Ademais, a beleza não se manifesta, apenas, pelo visual. Não a detectamos “só” com os olhos. Outros sentidos nos possibilitam contato íntimo com ela. Para gozá-la plenamente, basta calar-se por um momento, fechar os olhos e deixar somente o coração falar. Faço isso amiúde e é uma das coisas que me ajudam a conservar a sanidade. A atividade intelectual – e quem a exerce na plenitude sabe disso – é mais cansativa e desgastante do que a física. Não raro, após horas e horas de leitura e redação, saio do meu gabinete de trabalho exaurido, trôpego, meio zonzo e quase sem enxergar nada e ninguém. E o que faço para me livrar da exaustão? Vou dormir? Não! Dou asas à imaginação e penso em belos cenários, pessoas bonitas (por dentro e por fora) e textos magníficos, em geral trechos de meus poemas preferidos.

Aos poucos, a exaustão vai diminuindo, diminuindo e cede lugar a uma imensa paz de espírito. Em geral esse exercício de imaginação é feito debaixo de um chuveiro com água bem morna. Não raro, retorno ao gabinete de trabalho, revigorado e pronto para encarar nova jornada, como se tivesse repousado oito horas, mesmo sem fazê-lo. Margareth Fuller escreveu a respeito: “O trabalho fatigante é tão necessário para os tesouros do espírito como arar e semear são necessários para evocar os da terra”. Bendita imaginação que, bem-dirigida, tende a operar maravilhas!

Todavia, em caso contrário, reitero, gera monstros terríveis que nos aterrorizam e causam aflições e sofrimentos inúteis. A auto-sugestão, por exemplo, é farta fonte de doenças. Se uma pessoa cismar que está acometida de determinado mal, mesmo que todos os exames comprovem que está absolutamente sadia, sentirá, na carne, os sintomas dessa moléstia imaginária. Em casos extremos, pode, até, morrer em decorrência desse mal, que existe só em sua imaginação.

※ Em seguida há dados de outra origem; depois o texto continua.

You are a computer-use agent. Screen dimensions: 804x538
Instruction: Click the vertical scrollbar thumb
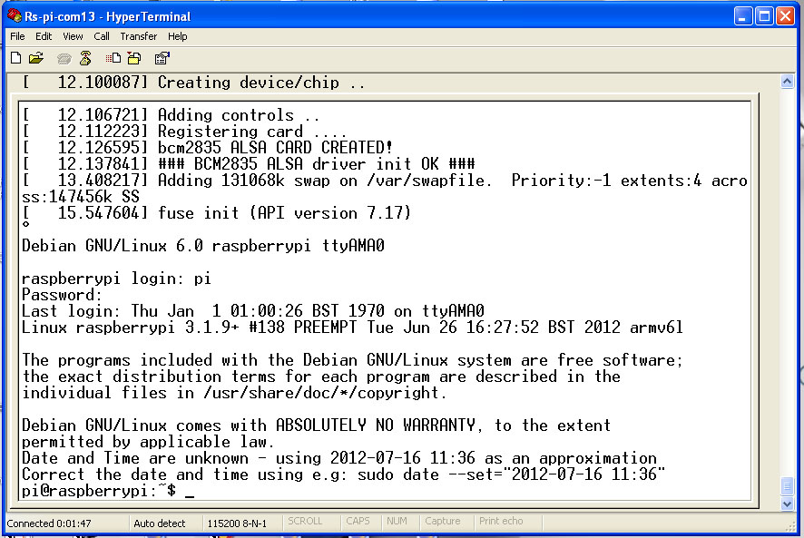click(787, 486)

Por isso, temos que ter extremo cuidado com o que imaginamos. E fugir das auto-sugestões negativas, utilizando, como antídotos, o otimismo, o bom-humor, o pensamento positivo e imagens de beleza e transcendência. O jornalista italiano Dino Segre, que assinava seus textos com o pseudônimo Pitigrilli, escreveu: “Os livros de medicina nas mãos dos enfermos fazem a temperatura subir vários graus e suscitam sintomas inexistentes”. E não são?!

Mas, voltando a Bernard Shaw, a imaginação é uma característica ímpar com que a natureza nos dotou. Tem o condão de, em infinitésimos de segundos, tornar o abstrato concreto, de criar e destruir mundos e de vencer distâncias imensas com velocidade maior do que a da luz. Pode contribuir para nos fazer felizes ou... ser a causa de constantes pesadelos, sofrimentos e dores, se não formos prudentes e não direcionarmos o que imaginamos. O poeta Murilo Mendes lembra: “Só não existe o que não pode ser imaginado”. Portanto, nunca é demais reiterar (pois assim manda a prudência) é preciso que direcionemos a imaginação sempre, sempre e sempre para o lado positivo, agradável e bonito da vida.